ASSIGNMENT:
An exact copy is all that is wanted: the lines from the one with "The width and" through the end of the listing below, both included, minus any pictures.

----------

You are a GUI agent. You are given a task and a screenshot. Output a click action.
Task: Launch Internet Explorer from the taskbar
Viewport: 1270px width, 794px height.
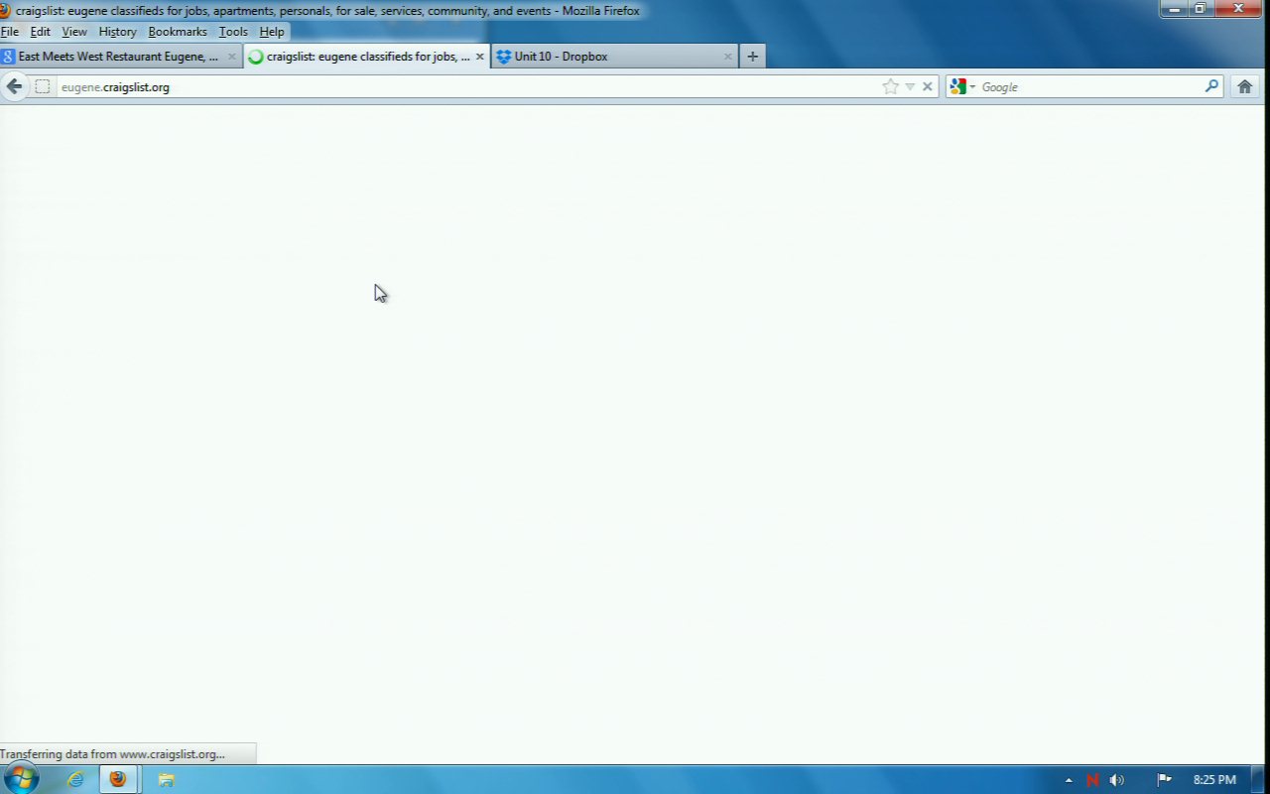tap(75, 779)
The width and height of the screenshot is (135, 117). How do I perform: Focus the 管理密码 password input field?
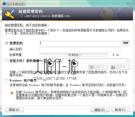point(80,43)
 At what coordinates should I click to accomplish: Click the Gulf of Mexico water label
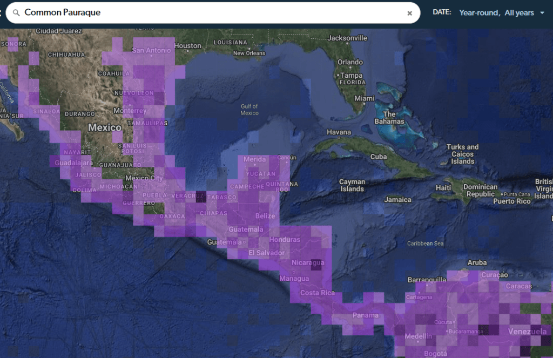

----------

RESPONSE TO THE TASK:
The width and height of the screenshot is (135, 117). How do I perform: Focus the 管理密码 password input field?
point(80,43)
 At what coordinates should I click to accomplish: Click the Gulf of Mexico water label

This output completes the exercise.